## EXERCISE MATERIALS

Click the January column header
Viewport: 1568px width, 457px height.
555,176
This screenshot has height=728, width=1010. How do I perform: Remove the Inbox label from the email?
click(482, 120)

## WORK TO BE COMPLETED
Write the records out in full, exactly as they read above.

## EXERCISE RESULT
Click the January column header
Viewport: 1568px width, 457px height.
555,176
This screenshot has height=728, width=1010. How do I perform: Remove the Inbox label from the email?
click(482, 120)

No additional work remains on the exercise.